§ What you need to do:
1) Name the worker groups whose jobless rates, according to the unemployment excerpt below, showed little change in May, along with each group's rate.
2) Translate this sentence from the unemployment excerpt below into French: "In May, the number of persons jobless less than 5 weeks declined by 391,000 to 2.0 million."

During the week ending June 5, extended benefits were available in the following 12 states: Alaska, California, Colorado, Connecticut, District of Columbia, Illinois, Massachusetts, Nevada, New Jersey, New York, Rhode Island, and Texas.

A broader look, in May, the unemployment rate declined by 0.3 percentage point to 5.8 percent, and the number of unemployed persons fell by 496,000 to 9.3 million, according to the Bureau of Labor Statistics. These measures are down considerably from recent highs in April 2020 but remain well above pre-coronavirus levels (3.5 percent and 5.7 million, respectively, in February 2020).


Understanding who is unemployed:

  • Among the major worker groups, unemployment rates declined in May for teenagers (9.6 percent), whites (5.1 percent), and Hispanics (7.3 percent). The jobless rates for adult men (5.9 percent), adult women (5.4 percent), Blacks (9.1 percent), and Asians (5.5 percent) showed little change in May.
  • Among the unemployed, the number of persons on temporary layoff declined by 291,000 to 1.8 million in May. This measure is down considerably from the recent high of 18 million in April 2020 but is 1.1 million higher than in February 2020. The number of permanent job losers decreased by 295,000 to 3.2 million in May but is 1.9 million higher than in February 2020.
  • In May, the number of persons jobless less than 5 weeks declined by 391,000 to 2.0 million. The number of long-term unemployed (those jobless for 27 weeks or more) declined by 431,000 to 3.8 million in May but is 2.6 million higher than in February 2020. These long-term unemployed accounted for 40.9 percent of the total unemployed in May


So there’s a lot to unpack in terms of what’s actually happening.

Stored data:
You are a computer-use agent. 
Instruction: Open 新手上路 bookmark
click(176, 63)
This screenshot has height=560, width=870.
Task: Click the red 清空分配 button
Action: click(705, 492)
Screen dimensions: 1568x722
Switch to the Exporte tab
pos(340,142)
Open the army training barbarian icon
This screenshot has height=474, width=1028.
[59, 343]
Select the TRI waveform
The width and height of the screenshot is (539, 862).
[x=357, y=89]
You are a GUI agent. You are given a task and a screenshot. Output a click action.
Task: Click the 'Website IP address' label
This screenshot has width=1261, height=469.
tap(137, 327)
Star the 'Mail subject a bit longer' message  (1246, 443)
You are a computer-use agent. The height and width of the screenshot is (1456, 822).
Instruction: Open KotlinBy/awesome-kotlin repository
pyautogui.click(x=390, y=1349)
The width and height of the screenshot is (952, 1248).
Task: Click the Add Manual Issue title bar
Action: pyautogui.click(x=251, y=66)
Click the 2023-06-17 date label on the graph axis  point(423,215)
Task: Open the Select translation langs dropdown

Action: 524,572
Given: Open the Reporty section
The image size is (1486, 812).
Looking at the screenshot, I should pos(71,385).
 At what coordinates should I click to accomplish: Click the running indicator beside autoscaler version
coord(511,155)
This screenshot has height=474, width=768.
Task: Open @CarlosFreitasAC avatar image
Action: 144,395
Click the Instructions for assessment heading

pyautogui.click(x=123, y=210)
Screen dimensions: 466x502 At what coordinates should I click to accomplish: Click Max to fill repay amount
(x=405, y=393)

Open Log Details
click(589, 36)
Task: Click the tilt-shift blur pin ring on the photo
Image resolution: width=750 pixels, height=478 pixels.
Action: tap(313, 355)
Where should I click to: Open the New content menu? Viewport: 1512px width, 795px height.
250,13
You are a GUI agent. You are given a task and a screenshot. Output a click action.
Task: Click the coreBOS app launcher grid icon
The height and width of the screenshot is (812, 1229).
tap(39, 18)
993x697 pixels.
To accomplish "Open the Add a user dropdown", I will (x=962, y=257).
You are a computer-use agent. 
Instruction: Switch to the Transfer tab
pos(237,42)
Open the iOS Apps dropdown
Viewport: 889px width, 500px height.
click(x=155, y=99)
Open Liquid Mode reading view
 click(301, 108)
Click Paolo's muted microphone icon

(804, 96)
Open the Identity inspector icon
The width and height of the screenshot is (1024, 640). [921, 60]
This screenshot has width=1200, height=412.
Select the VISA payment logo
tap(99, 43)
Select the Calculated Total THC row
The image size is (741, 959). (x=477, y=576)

§ Numbered responses:
1) Adult men (5.9 percent), adult women (5.4 percent), Blacks (9.1 percent), and Asians (5.5 percent).

2) En mai, le nombre de personnes sans emploi depuis moins de 5 semaines a diminué de 391 000 pour s'établir à 2,0 millions.